Direct inhibition of STAT signaling by platinum drugs contributes to their anti-cancer activity (#181)

Stanleyson V Hato 1 , Carl G Figdor 1 , Susumu Takahashi 2 , Altuna Halilovic 1 , Anja E Pen 1 , Kalijn F Bol 1 , Johan H van Krieken 1 , Carla M Van Herpen 1 , Cornelis J Punt , Akira Asai 2 , Jolanda M De Vries 1 , Willem J Lesterhuis 3
  1. Department of Tumor Immunology, Radboud University Medical Centre and Radboud Institute for Molecular Life Sciences, Nijmegen, The Netherlands
  2. Center for Drug Discovery, Graduate School of Pharmaceutical Sciences, University of Shizuoka, , Shizuoka, Japan
  3. University of Western Australia, Nedlands, WA, Australia

Background

Platinum-based chemotherapeutics are amongst the most powerful and most widely used anti-cancer drugs. Although their exact mechanism of action is not well understood, it is generally thought to be mediated through covalent DNA binding.
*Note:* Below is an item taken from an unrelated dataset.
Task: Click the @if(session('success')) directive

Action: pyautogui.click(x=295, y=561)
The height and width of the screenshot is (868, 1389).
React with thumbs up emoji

Here, we investigated the effect of platinum-based chemotherapeutics on signaling through signal transducer and activator of transcription (STAT) proteins, which are involved in many oncogenic signaling pathways and are often upregulated in cancer.

Results

We found that at clinically relevant concentrations, all platinum compounds strongly inhibit STAT phosphorylation, resulting in loss of constitutively activated STAT proteins in multiple distinct cancer cell lines in vitro. We demonstrate that this platinum-induced STAT inactivation leads to loss of STAT dimerization, reduced translocation of STAT proteins from the cytoplasm to the nucleus and subsequent downregulation of downstream cytokine-, pro-survival- and anti-apoptotic- target genes in cancer cells. Using a cell-free alpha screen assay, we demonstrate that platinum drugs directly bind to STAT proteins and specifically inhibit phospho-tyrosine binding to SH2 domains. Importantly, we found that active tumor STAT3 as assessed by immunohistochemistry directly correlates with response to cisplatin in a cohort of 96 head and neck squamous cell cancer patients, treated with either cisplatin plus radiotherapy or radiotherapy alone. STAT3 may therefore serve as a predictive biomarker that can be used to choose whether a patient is likely or not to benefit from platinum-based therapy.

Conclusions

Our data provide mechanistic insight into a novel, non-DNA-targeted mechanism of action of platinum cancer chemotherapeutics. These results may lead to the development of novel treatment schedules, exploiting this STAT modulating effect to potentiate other therapeutic strategies such as immunotherapy or oncogene-targeted therapy. Potentially, pretreatment STAT analysis provides a first possibility to personalize cytotoxic chemotherapy treatment in cancer.